§ **Dataset entries**:
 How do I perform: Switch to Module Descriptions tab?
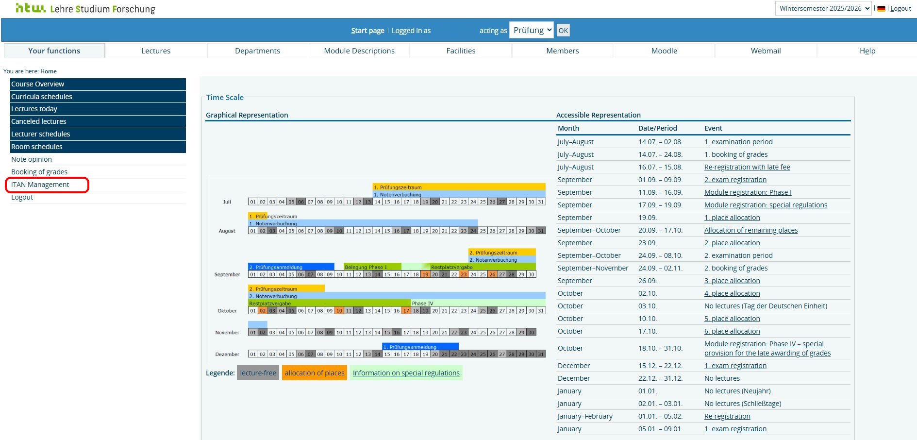pyautogui.click(x=359, y=51)
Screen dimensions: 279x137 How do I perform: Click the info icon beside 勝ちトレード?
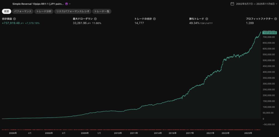click(x=207, y=19)
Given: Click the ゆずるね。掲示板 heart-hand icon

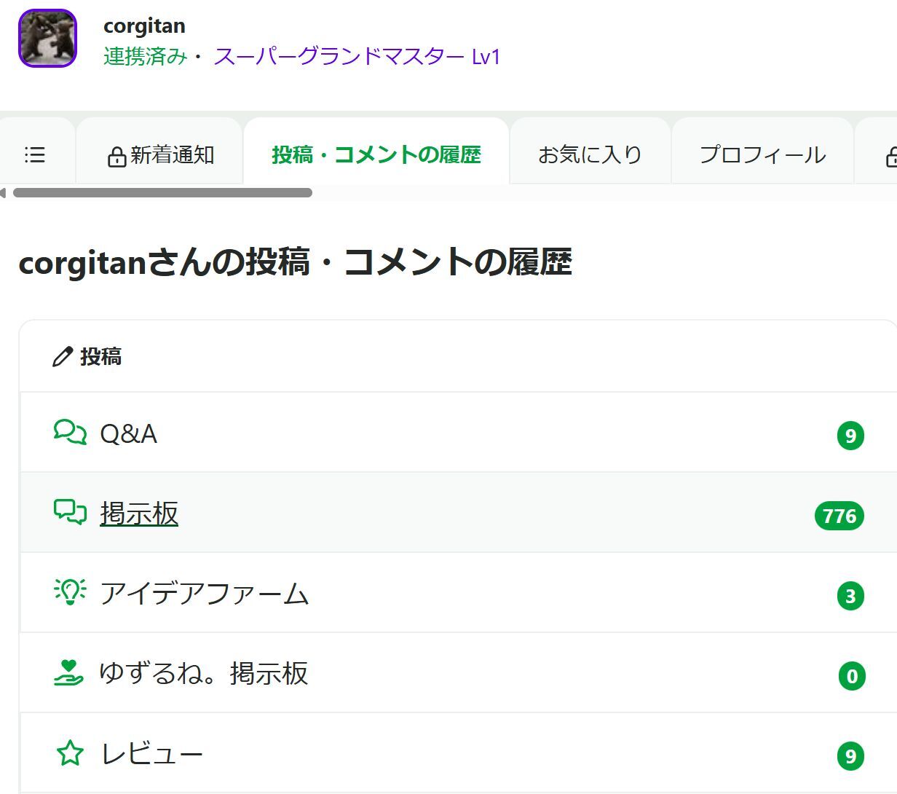Looking at the screenshot, I should [69, 673].
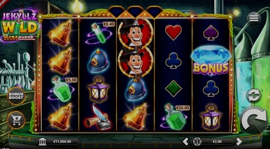Viewport: 270px width, 149px height.
Task: Click the blue diamond Bonus symbol
Action: tap(211, 60)
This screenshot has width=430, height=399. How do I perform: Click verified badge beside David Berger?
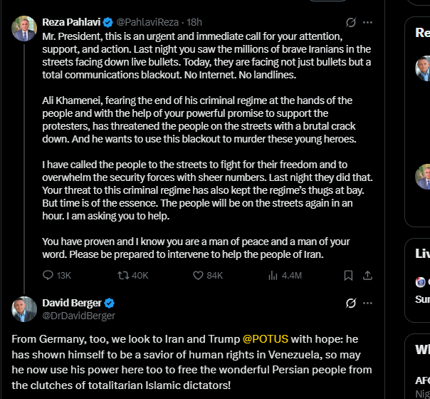[x=110, y=303]
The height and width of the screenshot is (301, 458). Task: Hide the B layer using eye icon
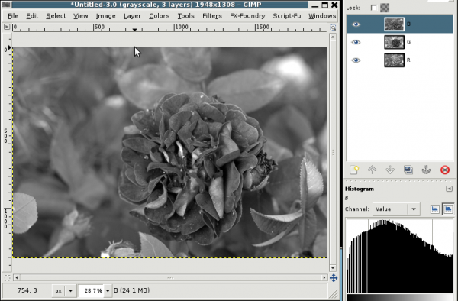point(356,24)
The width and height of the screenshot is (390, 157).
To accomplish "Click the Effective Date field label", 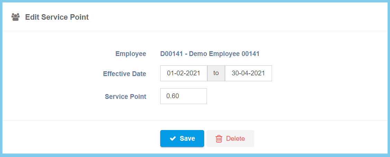I will coord(124,74).
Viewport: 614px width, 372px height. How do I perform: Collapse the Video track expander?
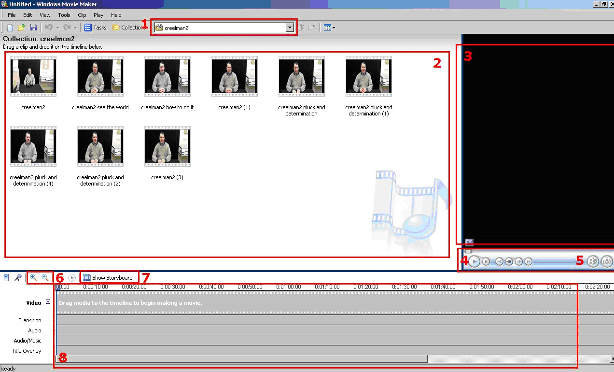coord(48,302)
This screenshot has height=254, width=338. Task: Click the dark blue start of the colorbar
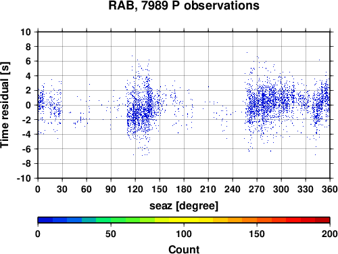tap(45, 220)
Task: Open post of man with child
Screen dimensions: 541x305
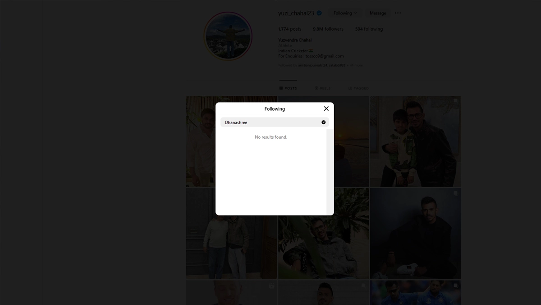Action: pyautogui.click(x=415, y=141)
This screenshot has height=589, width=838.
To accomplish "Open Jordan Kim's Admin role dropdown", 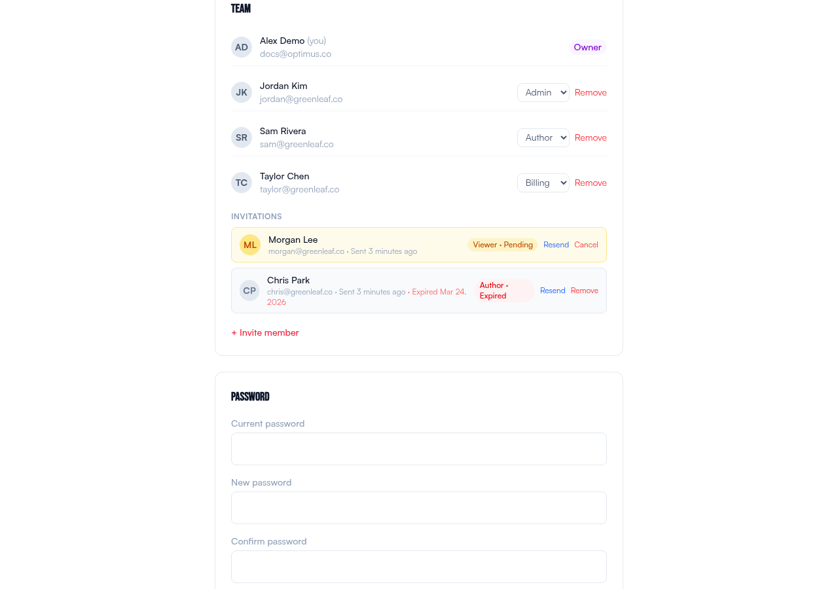I will tap(543, 92).
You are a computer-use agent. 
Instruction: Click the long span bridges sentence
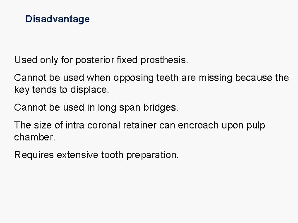click(96, 108)
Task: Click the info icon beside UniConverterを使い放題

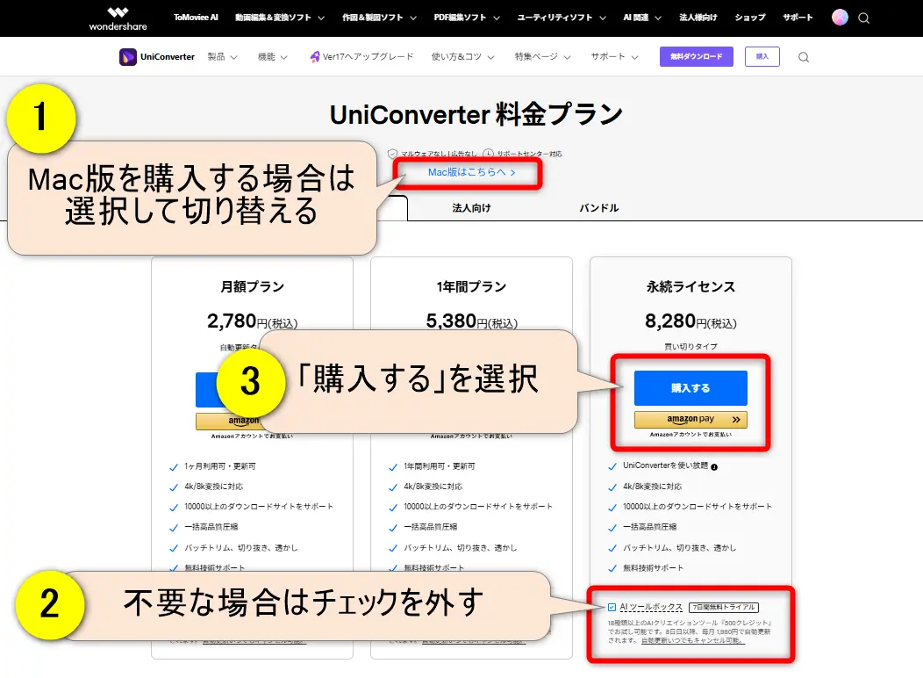Action: (714, 465)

§ **WHAT YOU HAVE TO DO**: Only the lines from the line holding "You are a computer-use agent." through the last line above belong in the answer, repeated exactly; the pictures do not.

§ **COMPLETED TASK**:
You are a computer-use agent. 
Instruction: Click the long span bridges sentence
click(96, 108)
Task: Click the info icon beside UniConverterを使い放題

Action: (714, 465)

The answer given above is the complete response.